TASKS AND EXERCISES →
a. Reproduce the stretch of the apartment lease-up forum thread from "Edit: 1/2 of" through "opening in October.".
b. Continue the forum thread on apartment lease-up conversions from where it stops.

SUPPLIED TEXT →

• • • • • • •

Hi All!
We're doing a 100 unit lease up of a new construction luxury apartment community just outside of Boston. Here's our stats for conversions in the last 30 days:
We're finding a lot of people who inquire don't respond back to follow up texts, phone calls, and emails and even more of them are unqualified. Another hurdle is we will schedule showings 6 at a time, 2 confirm beforehand and 1 shows up.
Is anyone else having this problem? What can we do to convert more of those guest cards to applications? Any suggestions would be much appreciated!
Edit: 1/2 of the apartments are completed in one building and 1/2 are being built in another building. We’re currently 68% occupied in building one after opening in October.
Honestly when someone doesnt show up I call them before close or the next day and inquire as to why. Traffi, work, illness, got lost? It helps touch base in a friendly way and typical leads to a new appointment they keep even if its because they feel bad about last time.
5 years 11 months ago#25313by Britni Michelle Ruiz
Jennifer Carter that’s a great idea! We’ve scanned this over and most of them were coming from Zillow. However, most of our leases came from Zillow too. It’s just weeding through the bad to get to the good!

• • • • • • •

DATA PROVIDED →
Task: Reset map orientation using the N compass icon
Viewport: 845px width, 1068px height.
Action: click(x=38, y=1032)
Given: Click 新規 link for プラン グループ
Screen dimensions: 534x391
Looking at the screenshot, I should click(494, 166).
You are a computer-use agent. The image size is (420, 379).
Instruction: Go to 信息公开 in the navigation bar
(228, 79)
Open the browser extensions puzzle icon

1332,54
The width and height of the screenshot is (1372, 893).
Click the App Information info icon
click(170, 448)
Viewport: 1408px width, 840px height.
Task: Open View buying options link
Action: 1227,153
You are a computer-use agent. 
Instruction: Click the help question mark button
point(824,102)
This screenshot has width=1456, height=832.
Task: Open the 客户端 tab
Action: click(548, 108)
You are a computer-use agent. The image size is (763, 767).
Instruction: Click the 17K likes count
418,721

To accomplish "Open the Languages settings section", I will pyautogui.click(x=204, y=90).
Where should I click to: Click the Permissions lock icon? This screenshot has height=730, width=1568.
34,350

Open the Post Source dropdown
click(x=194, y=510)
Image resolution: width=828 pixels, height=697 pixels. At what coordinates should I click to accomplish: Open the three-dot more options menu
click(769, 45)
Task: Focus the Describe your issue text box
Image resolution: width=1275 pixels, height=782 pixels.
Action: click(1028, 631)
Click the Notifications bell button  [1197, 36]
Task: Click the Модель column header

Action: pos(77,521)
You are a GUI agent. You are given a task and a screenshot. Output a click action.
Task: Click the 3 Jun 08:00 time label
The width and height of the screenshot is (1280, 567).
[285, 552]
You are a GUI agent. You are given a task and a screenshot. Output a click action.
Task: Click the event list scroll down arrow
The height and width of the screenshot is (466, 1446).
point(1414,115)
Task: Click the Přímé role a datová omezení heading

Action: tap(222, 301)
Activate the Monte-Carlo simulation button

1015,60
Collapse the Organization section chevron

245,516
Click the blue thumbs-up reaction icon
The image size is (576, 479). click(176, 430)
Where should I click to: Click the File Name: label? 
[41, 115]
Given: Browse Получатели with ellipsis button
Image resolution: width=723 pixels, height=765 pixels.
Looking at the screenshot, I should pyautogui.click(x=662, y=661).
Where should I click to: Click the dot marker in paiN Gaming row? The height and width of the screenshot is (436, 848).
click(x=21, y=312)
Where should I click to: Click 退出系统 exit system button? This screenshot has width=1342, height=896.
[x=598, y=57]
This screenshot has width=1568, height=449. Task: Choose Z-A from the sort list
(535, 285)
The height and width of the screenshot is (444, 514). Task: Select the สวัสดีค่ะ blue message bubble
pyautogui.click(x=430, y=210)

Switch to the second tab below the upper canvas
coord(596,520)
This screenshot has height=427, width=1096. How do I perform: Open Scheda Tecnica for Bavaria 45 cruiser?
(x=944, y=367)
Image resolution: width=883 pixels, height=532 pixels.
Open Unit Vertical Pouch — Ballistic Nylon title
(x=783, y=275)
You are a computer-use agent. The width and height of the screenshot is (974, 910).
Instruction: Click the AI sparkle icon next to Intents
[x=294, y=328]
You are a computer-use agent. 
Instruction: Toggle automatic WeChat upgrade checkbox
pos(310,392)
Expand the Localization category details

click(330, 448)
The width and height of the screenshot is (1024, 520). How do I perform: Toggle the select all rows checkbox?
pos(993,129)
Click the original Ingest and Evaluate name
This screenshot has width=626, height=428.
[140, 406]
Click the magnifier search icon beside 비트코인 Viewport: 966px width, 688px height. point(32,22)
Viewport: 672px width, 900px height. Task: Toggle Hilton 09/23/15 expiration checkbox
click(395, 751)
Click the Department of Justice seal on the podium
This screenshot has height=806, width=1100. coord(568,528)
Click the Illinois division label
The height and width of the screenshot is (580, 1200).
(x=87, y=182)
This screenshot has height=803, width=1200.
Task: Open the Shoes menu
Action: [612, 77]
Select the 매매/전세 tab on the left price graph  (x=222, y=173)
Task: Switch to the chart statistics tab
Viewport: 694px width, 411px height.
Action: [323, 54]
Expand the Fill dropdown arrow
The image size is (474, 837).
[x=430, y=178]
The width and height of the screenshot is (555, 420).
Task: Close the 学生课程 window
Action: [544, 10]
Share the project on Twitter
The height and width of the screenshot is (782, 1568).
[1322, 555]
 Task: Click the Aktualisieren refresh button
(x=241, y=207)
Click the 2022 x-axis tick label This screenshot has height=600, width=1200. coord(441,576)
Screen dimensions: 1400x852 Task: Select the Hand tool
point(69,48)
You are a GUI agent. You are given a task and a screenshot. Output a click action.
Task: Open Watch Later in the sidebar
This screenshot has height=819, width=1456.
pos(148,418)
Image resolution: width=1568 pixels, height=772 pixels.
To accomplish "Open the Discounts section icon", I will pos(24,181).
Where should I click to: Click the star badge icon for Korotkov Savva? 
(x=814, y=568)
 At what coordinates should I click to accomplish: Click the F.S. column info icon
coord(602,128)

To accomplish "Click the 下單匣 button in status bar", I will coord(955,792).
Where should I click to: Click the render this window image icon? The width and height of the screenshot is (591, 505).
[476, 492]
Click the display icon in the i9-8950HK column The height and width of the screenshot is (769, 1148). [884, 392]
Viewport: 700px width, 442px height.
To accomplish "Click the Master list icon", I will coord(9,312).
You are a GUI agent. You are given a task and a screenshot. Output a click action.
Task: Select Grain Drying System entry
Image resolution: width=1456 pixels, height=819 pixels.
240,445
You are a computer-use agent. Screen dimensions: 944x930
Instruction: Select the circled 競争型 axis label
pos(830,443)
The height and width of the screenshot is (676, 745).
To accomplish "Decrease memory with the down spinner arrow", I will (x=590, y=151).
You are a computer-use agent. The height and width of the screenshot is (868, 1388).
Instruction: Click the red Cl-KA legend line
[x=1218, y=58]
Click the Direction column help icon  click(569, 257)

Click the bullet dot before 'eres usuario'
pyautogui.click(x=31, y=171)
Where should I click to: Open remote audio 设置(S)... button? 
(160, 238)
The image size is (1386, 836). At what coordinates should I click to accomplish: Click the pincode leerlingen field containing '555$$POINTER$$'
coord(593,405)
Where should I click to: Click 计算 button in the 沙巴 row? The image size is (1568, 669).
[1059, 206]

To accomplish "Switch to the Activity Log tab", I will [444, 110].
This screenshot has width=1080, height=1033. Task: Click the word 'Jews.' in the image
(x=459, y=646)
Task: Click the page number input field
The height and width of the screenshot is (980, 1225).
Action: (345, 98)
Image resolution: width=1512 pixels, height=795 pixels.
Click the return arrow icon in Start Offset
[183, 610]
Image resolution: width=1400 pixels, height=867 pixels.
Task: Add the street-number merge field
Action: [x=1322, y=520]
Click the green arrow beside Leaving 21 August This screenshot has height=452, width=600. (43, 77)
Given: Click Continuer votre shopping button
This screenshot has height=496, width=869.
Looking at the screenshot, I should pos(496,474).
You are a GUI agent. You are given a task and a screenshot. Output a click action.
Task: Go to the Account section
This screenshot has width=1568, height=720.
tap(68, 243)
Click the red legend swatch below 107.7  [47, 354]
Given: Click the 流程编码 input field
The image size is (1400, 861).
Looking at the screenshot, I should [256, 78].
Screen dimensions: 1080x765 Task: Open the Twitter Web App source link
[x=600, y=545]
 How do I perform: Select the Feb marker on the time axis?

• • • • • • •

SET OF ANSWERS →
a.
Edit: 1/2 of the apartments are completed in one building and 1/2 are being built in another building. We’re currently 68% occupied in building one after opening in October.

b.
If your property is especially “cool” by comparison to your competition? I have a boutique property that had similar numbers & we just had to get all the “lookie-loos” out of the way. We started doing lots of open house times versus setting appointments, which we blasted out on social media and told every single person who inquired about.
Karla Fliehler Ross we do open houses and make digital flyers, post them on social and send blasts out to our pending prospects. We also have a referral program for current residents. I agree, tons of nosey neighbors pretending to be prospects!
What concerns me is the 50 tours but only 4 leases. What is your team doing for closes? Maybe if you have a lot of lookie loos then you need a hard close to gauge their interest? I would then look at the source. As much as I want a lease up on all marketing channels I also want thoughtful/purposeful follow ups and relationship building to be happening with prospects. Too much unqualified traffic is worse than no traffic.
Destiny McMahon to be honest, at the tours we have a lot of people that come through and realize they aren’t qualified at the showings. For example, there was a person that came by yesterday saying he had no credit and made $2000/mo but didn’t understand why he wouldn’t qualify for an apartment at $1775/mo.
Also, the showings mean showings scheduled/confirmed but don’t mean they actually showed up (this happens way too often).
It’s just me doing the Leasing. I try to weed through the guest cards by reaching out at the beginning of the week and closing them out if they don’t answer/are unqualified no more than two days later.
We’re encouraging our residents to leave candid reviews on review sites to see if that helps built credibility since we’re new construction. Trying all avenues!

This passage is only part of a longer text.